How to dump a compressed object for given key from

2019-08-28 05:37发布

问题:

I'm using the following command to dump the compressed object for given key from memcached:

cat <(printf "\x1f\x8b\x08\x00\x00\x00\x00\x00") <(memccat CACHE-KEY) | gunzip

It prints the value (a JSON), but with the warning at the end:

gzip: stdin: unexpected end of file

I believe it may be missing last 4 bytes of checksum (ADLER32), but I'm not sure.

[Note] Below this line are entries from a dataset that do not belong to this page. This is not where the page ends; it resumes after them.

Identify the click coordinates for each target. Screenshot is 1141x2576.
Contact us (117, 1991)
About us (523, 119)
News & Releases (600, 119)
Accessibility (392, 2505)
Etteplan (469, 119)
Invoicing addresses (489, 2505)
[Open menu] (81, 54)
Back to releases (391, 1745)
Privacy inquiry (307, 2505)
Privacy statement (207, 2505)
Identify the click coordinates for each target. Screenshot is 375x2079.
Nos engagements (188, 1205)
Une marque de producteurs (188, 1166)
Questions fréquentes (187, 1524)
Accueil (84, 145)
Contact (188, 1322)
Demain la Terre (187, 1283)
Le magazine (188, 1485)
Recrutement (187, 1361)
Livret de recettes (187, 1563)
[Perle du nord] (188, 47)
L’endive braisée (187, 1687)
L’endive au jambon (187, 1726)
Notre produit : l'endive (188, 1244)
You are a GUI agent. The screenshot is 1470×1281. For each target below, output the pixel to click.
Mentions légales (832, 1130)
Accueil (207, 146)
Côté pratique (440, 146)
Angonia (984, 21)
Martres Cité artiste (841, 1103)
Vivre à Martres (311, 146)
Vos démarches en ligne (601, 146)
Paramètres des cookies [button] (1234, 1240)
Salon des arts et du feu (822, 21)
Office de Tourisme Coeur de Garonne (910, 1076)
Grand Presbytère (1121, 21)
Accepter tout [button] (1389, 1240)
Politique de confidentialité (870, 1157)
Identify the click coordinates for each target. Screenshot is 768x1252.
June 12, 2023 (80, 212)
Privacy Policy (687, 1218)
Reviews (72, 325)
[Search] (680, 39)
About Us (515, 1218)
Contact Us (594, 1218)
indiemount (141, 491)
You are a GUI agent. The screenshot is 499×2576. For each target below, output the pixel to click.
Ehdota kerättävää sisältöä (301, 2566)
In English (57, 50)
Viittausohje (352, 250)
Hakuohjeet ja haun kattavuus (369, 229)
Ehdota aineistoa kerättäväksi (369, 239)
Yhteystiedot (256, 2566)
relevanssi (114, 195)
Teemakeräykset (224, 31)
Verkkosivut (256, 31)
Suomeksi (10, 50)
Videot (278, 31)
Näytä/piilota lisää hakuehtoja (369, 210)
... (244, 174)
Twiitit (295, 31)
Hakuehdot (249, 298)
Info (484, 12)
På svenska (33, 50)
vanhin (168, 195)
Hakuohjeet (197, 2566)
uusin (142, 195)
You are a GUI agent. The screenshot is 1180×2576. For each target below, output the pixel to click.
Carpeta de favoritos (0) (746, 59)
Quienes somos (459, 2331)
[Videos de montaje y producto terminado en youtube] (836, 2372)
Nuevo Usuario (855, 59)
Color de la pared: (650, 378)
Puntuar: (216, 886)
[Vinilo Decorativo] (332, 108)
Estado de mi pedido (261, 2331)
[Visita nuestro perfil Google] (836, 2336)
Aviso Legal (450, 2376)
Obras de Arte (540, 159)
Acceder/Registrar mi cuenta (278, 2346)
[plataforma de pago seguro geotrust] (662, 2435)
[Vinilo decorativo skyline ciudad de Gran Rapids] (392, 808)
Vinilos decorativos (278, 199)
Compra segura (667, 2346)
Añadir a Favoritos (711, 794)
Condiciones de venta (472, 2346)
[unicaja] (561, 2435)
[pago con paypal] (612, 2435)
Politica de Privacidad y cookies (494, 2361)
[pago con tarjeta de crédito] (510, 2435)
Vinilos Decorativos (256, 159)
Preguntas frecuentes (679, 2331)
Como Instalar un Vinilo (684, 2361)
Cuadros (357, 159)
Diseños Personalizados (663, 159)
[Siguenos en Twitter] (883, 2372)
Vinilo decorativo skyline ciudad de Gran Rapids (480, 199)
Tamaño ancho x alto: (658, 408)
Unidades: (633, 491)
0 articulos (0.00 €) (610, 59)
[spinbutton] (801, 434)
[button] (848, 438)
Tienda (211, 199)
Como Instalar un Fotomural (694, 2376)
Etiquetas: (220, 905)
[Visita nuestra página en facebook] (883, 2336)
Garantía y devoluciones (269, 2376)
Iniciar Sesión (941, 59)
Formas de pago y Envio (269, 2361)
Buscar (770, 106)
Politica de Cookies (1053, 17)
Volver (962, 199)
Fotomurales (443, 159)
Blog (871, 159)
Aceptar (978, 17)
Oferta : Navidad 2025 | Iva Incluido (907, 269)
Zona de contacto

What would be the proper way of dumping a compressed key value in a plain text format from Memcached caching service?

回答1:

It looks like the result of memccat CACHE-KEY is a zlib (RFC 1950) stream. You are providing eight of the ten bytes of a gzip header for a gzip stream (RFC 1952) as a prefix, which results in gunzip eating the two-byte zlib header as the missing two-bytes at the end of the gzip header. gunzip is then expecting a deflate stream (RFC 1951), which it is getting, followed by a gzip trailer which it is not getting. A gzip trailer is eight bytes, consisting of the CRC-32 and length of the uncompressed data. Instead it is getting the zlib trailer, which is a four-byte Adler-32 of the uncompressed data.

To satsify gunzip, you would need to not give it the last four bytes of the zlib stream, replacing it with eight bytes consisting of the CRC-32 of the uncompressed data, which you would need to calculate, and the length of the uncompressed data. That's kind of silly though, since the point of those things is as an integrity check on the uncompressed data.

What you really want to do is interpret that zlib stream as a zlib stream, which will make use of the Adler-32 at the end as an integrity check. You can use pigz to decode the zlib stream with pigz -dz, or you can write your own zlib decoder easily with zlib. An example is provided in the examples directory called zpipe.